Como o comprador pode se proteger caso queira adquirir um estabelecimento?
1º passo: Realizar uma “due diligence”
Tendo em vista essa grande quantidade de possíveis transtornos na compra de um estabelecimento comercial/empresarial, todos esses riscos precisam ser colocados na ponta do lápis antes de realizar um trespasse (comprar um estabelecimento).
Assim, toda pessoa que desejar comprar um estabelecimento precisa avaliar bem o negócio antes de realizá-lo, realizando verdadeira auditoria a respeito de toda a sua situação no mercado: seus créditos, seus débitos, seus contratos, sua contabilidade (verificando balanços patrimoniais, balancetes diários, todas as possíveis demonstrações contábeis etc.), suas perspectivas futuras de negócio, a legalidade de sua estrutura, contratos, empréstimos, litígios judiciais possíveis e pendentes, situação das suas relações de trabalho, situação fiscal, dentre outros aspectos.
Essa busca e análise de informações é sempre feita por grandes corporações quanto vão adquirir estabelecimentos ou realizar fusões, sendo habitualmente chamada de due diligence.
Se, após realizada a análise (due diligence), o comprador verificar que tem condições financeiras e que vale a pena (economicamente) arcar com o pagamento de dívidas anteriores caso os credores comecem a criar problemas (e o antigo dono demonstrar que não irá pagar), então a compra do estabelecimento pode ser efetivada por ter sido considerada como boa numa avaliação de “custo x benefício” a curto, médio ou longo prazo.
2º passo: Celebrar um “pré-contrato”
Enquanto a due diligence é realizada, é interessante celebrar um “pré-contrato” com a pessoa que venderá o estabelecimento.
Tendo em vista a demora normal de uma auditoria dessas – haja vista a grande quantidade de análises necessárias para averiguar se a compra tem riscos aceitáveis e se será atraente –, o pré-contrato terá o objetivo de garantir que o estabelecimento não seja vendido a um terceiro enquanto o comprador realiza adue diligence.

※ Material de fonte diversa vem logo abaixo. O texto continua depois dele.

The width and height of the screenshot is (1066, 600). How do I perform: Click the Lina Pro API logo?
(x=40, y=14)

Assim, o pré-contrato estabelecerá um prazo no qual o comprador realizará a auditoria, de modo que o vendedor deverá aguardar este tempo de averiguação.
O pré-contrato também poderá ter a finalidade de fazer com que as partes guardem sigilo sobre a negociação, enquanto a verificação da due diligence é feita.

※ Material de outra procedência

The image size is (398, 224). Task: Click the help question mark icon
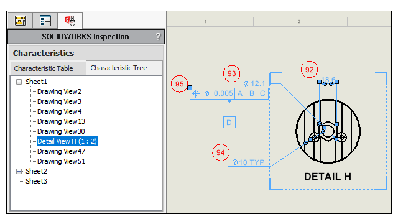[x=158, y=37]
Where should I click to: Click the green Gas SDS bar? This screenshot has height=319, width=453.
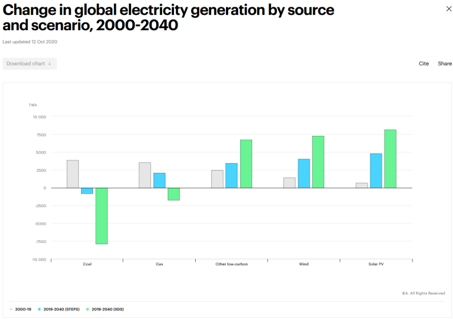coord(173,194)
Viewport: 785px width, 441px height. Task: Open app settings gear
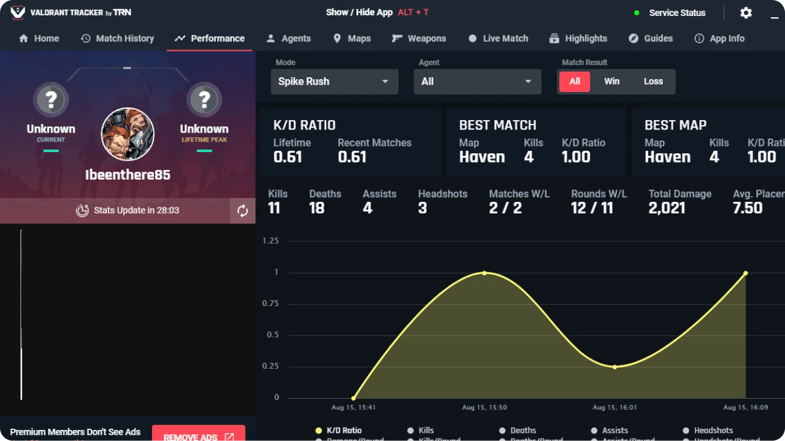click(746, 12)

3º passo: Obter concordância dos credores
Para evitar dor de cabeça, evitando o “1º risco” indicado, é bom realizar, antes da celebração do trespasse, a notificação dos credores, obtendo sua anuência.
A autorização dos credores pode ser expressa, manifesta, escrita. Porém, ela também pode ser tácita (não expressa). A lei considera que, se depois de 30 dias do recebimento da notificação, o credor não se manifestar expressamente, então se presume que ele concordou com o trespasse (artigo 1.145 do Código Civil).
4º passo: Reservar parte do pagamento para momento posterior
No valor estabelecido para o comprador pagar o vendedor pela aquisição do estabelecimento, uma parte dessa quantia pode ser reservada para que seja liberada apenas depois de alguns anos (normalmente, as empresas combinam 5 anos).
Essa parte do valor da compra servirá para garantir o passivo já existente ou o risco de um possível passivo.
A quantia pode ficar reservada, por exemplo, numa conta separada das contas do vendedor e do comprador, e bloqueada para que só possa ser acessada pelo vendedor depois que passar o tempo determinado pelas partes.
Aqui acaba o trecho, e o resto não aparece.